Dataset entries
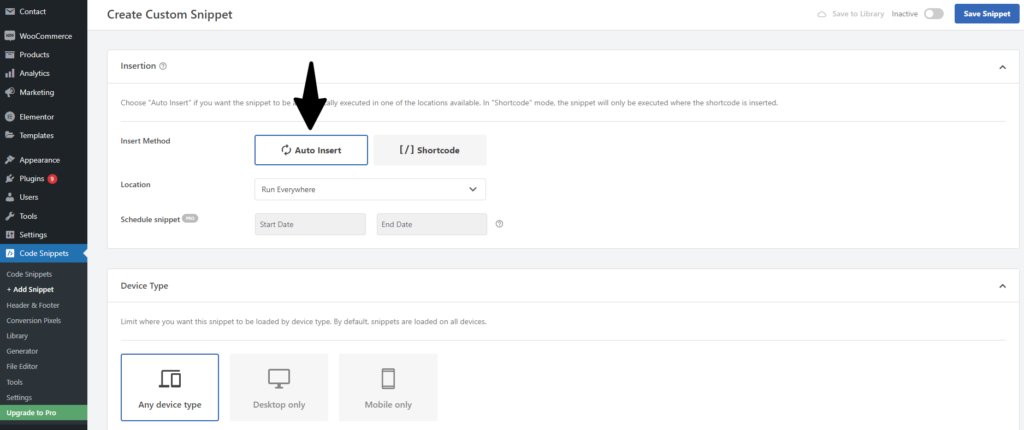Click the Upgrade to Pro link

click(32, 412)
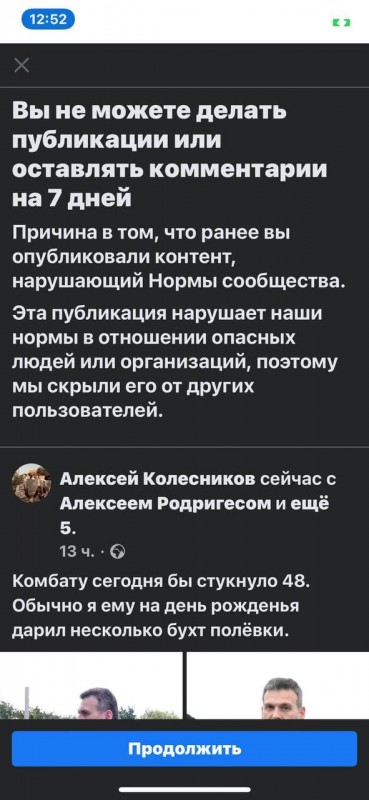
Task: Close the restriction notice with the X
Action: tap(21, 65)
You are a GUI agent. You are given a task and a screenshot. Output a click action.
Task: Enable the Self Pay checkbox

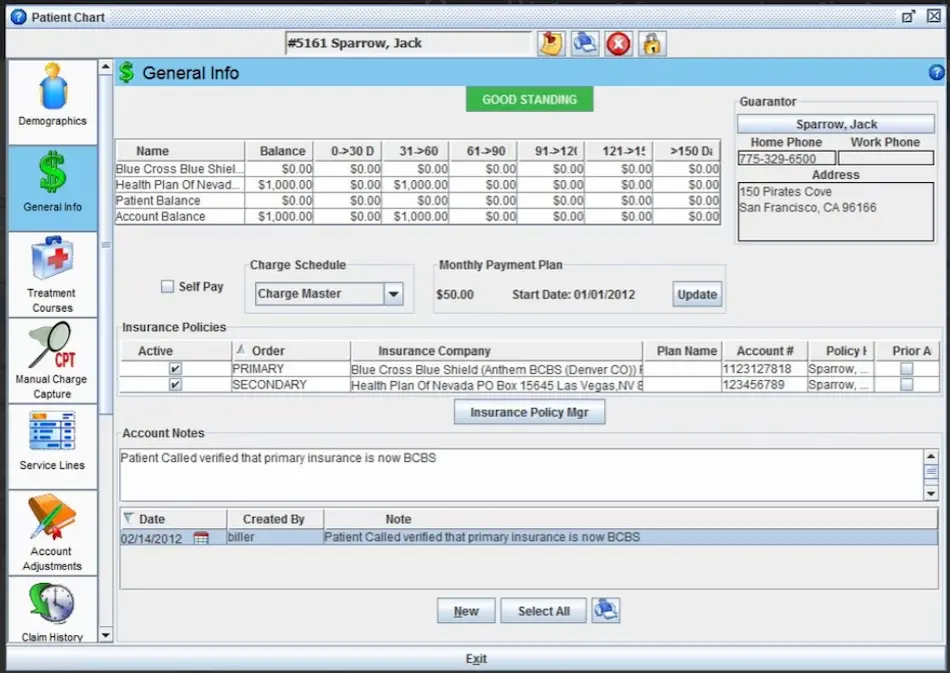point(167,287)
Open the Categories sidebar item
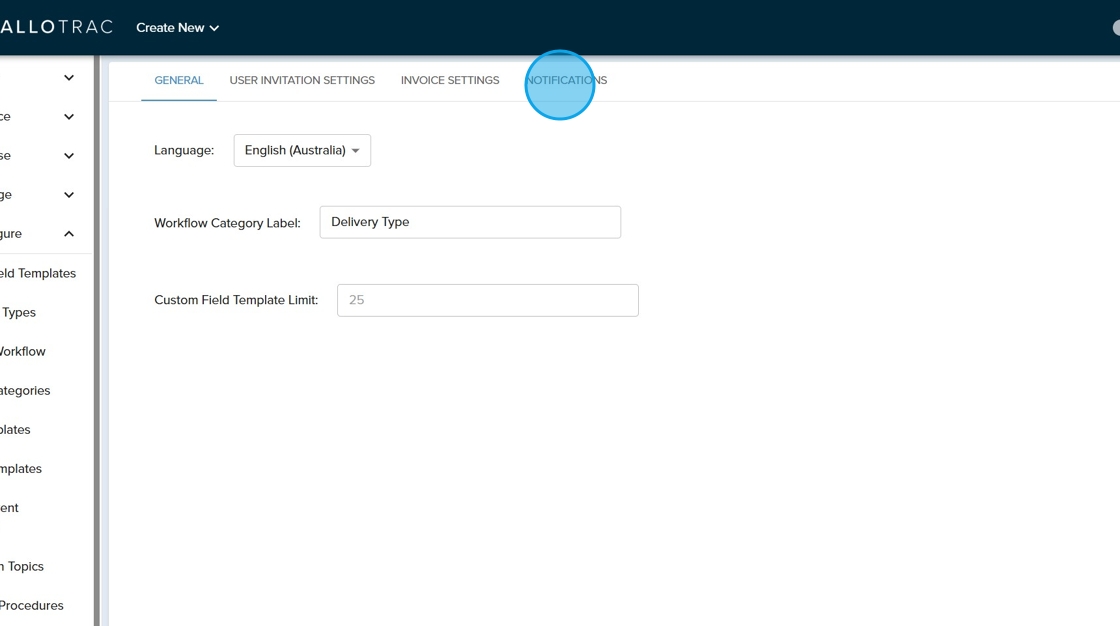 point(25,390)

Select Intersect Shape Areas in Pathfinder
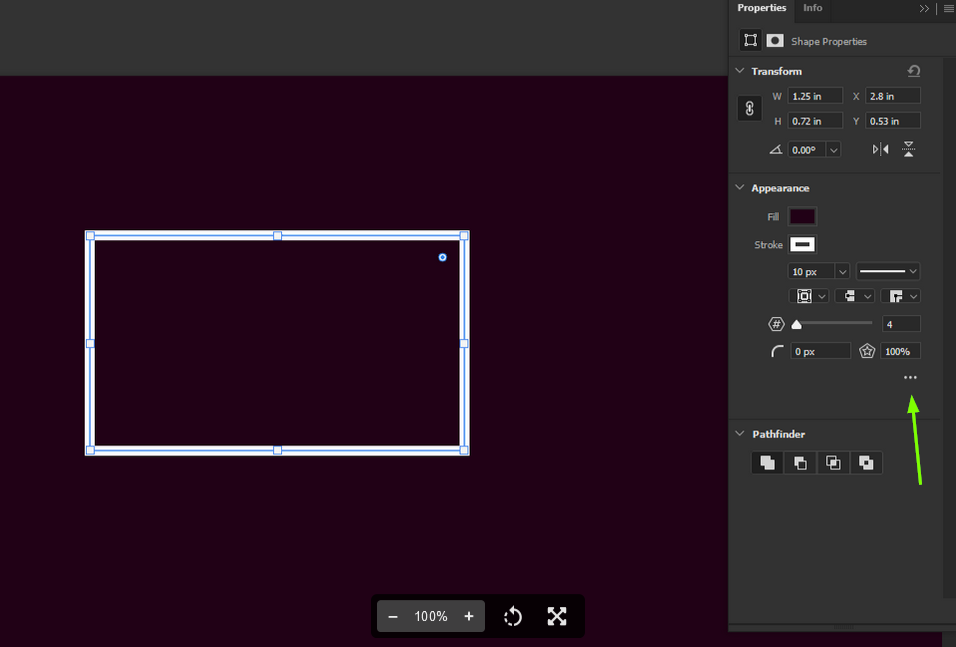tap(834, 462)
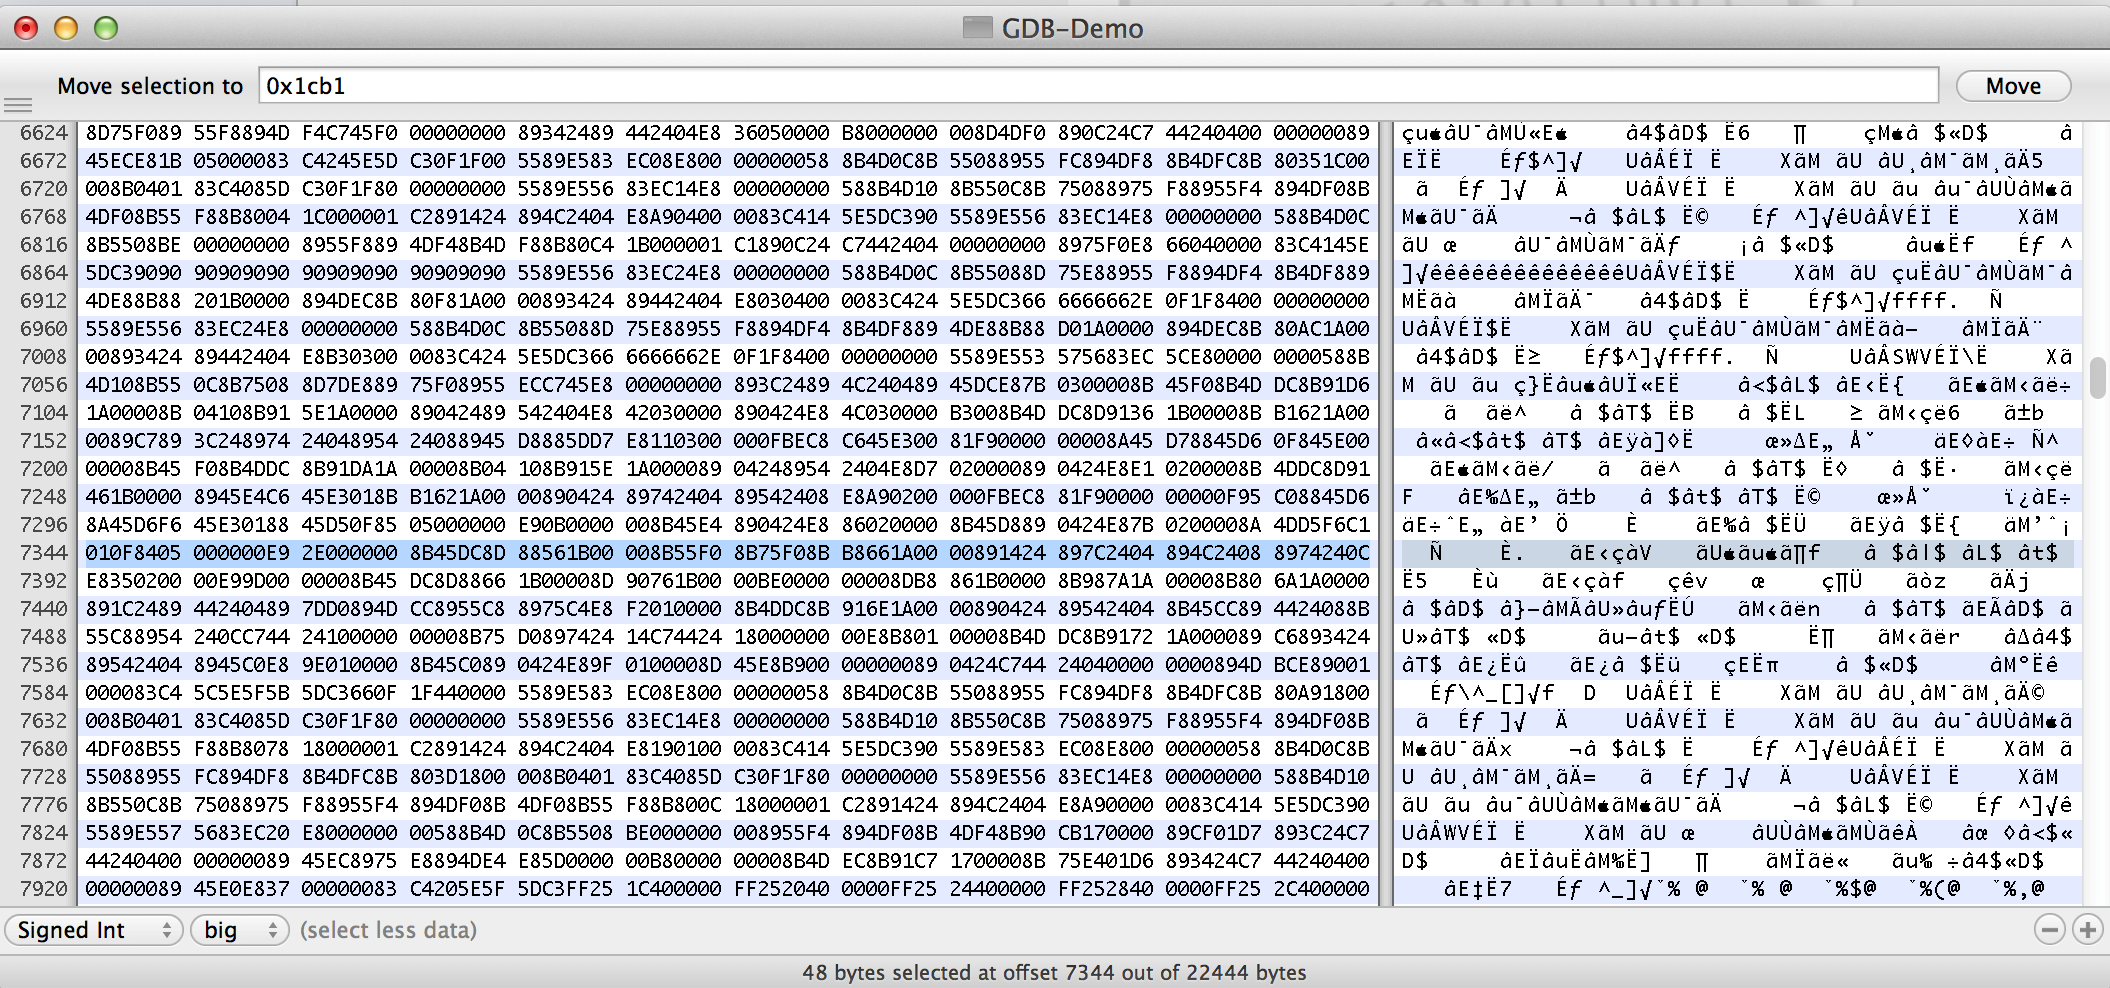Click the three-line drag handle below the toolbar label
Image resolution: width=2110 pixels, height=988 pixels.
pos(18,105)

# Task objective
The copy you give must run from the line containing "You are a GUI" through the last line of the records, exactly, with the pictures left out.

# Task answer
You are a GUI agent. You are given a task and a screenshot. Output a click action.
Task: Enable the Self Pay checkbox

point(167,287)
Open the Categories sidebar item
 point(25,390)

Select Intersect Shape Areas in Pathfinder
tap(834, 462)
Click the three-line drag handle below the toolbar label
Image resolution: width=2110 pixels, height=988 pixels.
pos(18,105)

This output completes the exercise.